■ Aim of the exercise ■
Would you retype the whole listing exactly?

■ Data shown ■

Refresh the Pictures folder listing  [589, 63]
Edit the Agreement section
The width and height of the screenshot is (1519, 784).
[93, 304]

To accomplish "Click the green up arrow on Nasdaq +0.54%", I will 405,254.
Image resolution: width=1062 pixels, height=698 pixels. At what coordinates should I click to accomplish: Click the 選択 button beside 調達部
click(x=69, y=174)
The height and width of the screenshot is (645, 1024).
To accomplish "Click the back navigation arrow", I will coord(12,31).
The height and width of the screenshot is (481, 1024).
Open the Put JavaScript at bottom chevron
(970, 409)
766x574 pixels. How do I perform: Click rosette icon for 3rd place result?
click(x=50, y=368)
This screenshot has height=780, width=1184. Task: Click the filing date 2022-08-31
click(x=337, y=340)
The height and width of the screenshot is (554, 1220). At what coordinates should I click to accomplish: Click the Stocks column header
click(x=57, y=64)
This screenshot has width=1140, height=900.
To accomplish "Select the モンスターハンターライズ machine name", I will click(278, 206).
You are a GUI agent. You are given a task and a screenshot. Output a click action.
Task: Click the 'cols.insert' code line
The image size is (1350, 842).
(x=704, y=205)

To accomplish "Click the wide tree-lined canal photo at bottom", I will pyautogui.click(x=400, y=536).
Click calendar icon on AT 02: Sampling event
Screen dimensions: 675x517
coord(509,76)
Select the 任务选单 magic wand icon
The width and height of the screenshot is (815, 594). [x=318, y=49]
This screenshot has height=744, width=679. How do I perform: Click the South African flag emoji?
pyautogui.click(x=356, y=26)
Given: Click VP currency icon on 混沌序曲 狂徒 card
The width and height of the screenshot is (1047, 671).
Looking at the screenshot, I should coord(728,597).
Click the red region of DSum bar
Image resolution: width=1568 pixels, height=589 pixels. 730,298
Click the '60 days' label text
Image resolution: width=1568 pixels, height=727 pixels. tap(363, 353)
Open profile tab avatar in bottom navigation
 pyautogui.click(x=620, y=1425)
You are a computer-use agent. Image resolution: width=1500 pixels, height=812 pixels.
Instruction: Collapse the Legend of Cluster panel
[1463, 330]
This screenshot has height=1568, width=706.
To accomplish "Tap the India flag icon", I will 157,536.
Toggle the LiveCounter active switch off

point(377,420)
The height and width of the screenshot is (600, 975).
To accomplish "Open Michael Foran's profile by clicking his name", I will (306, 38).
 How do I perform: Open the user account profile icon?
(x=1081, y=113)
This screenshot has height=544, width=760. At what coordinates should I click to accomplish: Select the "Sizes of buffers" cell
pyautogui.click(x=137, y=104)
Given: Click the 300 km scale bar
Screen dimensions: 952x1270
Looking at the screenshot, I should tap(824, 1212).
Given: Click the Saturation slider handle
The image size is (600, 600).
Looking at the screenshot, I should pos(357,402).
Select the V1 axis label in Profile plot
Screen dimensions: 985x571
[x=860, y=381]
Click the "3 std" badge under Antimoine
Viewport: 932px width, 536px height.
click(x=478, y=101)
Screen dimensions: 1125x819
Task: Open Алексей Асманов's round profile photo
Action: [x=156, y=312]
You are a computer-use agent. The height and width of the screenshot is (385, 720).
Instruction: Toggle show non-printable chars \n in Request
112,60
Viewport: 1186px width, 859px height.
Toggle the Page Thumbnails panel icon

■ Task response ■
Refresh the Pictures folder listing  [589, 63]
Edit the Agreement section
The width and height of the screenshot is (1519, 784).
[93, 304]

To accomplish "Click the green up arrow on Nasdaq +0.54%", I will 405,254.
Image resolution: width=1062 pixels, height=698 pixels. At what coordinates should I click to accomplish: Click the 選択 button beside 調達部
click(x=69, y=174)
The height and width of the screenshot is (645, 1024).
To accomplish "Click the back navigation arrow", I will coord(12,31).
The height and width of the screenshot is (481, 1024).
Open the Put JavaScript at bottom chevron
(970, 409)
766x574 pixels. How do I perform: Click rosette icon for 3rd place result?
click(x=50, y=368)
This screenshot has height=780, width=1184. Task: Click the filing date 2022-08-31
click(x=337, y=340)
The height and width of the screenshot is (554, 1220). At what coordinates should I click to accomplish: Click the Stocks column header
click(x=57, y=64)
This screenshot has width=1140, height=900.
To accomplish "Select the モンスターハンターライズ machine name", I will click(278, 206).
You are a GUI agent. You are given a task and a screenshot. Output a click action.
Task: Click the 'cols.insert' code line
The image size is (1350, 842).
(x=704, y=205)

To accomplish "Click the wide tree-lined canal photo at bottom", I will pyautogui.click(x=400, y=536).
Click calendar icon on AT 02: Sampling event
Screen dimensions: 675x517
coord(509,76)
Select the 任务选单 magic wand icon
The width and height of the screenshot is (815, 594). [x=318, y=49]
This screenshot has height=744, width=679. How do I perform: Click the South African flag emoji?
pyautogui.click(x=356, y=26)
Given: Click VP currency icon on 混沌序曲 狂徒 card
The width and height of the screenshot is (1047, 671).
Looking at the screenshot, I should coord(728,597).
Click the red region of DSum bar
Image resolution: width=1568 pixels, height=589 pixels. 730,298
Click the '60 days' label text
Image resolution: width=1568 pixels, height=727 pixels. tap(363, 353)
Open profile tab avatar in bottom navigation
 pyautogui.click(x=620, y=1425)
You are a computer-use agent. Image resolution: width=1500 pixels, height=812 pixels.
Instruction: Collapse the Legend of Cluster panel
[1463, 330]
This screenshot has height=1568, width=706.
To accomplish "Tap the India flag icon", I will 157,536.
Toggle the LiveCounter active switch off

point(377,420)
The height and width of the screenshot is (600, 975).
To accomplish "Open Michael Foran's profile by clicking his name", I will (306, 38).
 How do I perform: Open the user account profile icon?
(x=1081, y=113)
This screenshot has height=544, width=760. At what coordinates should I click to accomplish: Select the "Sizes of buffers" cell
pyautogui.click(x=137, y=104)
Given: Click the 300 km scale bar
Screen dimensions: 952x1270
Looking at the screenshot, I should tap(824, 1212).
Given: Click the Saturation slider handle
The image size is (600, 600).
Looking at the screenshot, I should pos(357,402).
Select the V1 axis label in Profile plot
Screen dimensions: 985x571
[x=860, y=381]
Click the "3 std" badge under Antimoine
Viewport: 932px width, 536px height.
click(x=478, y=101)
Screen dimensions: 1125x819
Task: Open Алексей Асманов's round profile photo
Action: [x=156, y=312]
You are a computer-use agent. The height and width of the screenshot is (385, 720).
Instruction: Toggle show non-printable chars \n in Request
112,60
Viewport: 1186px width, 859px height.
Toggle the Page Thumbnails panel icon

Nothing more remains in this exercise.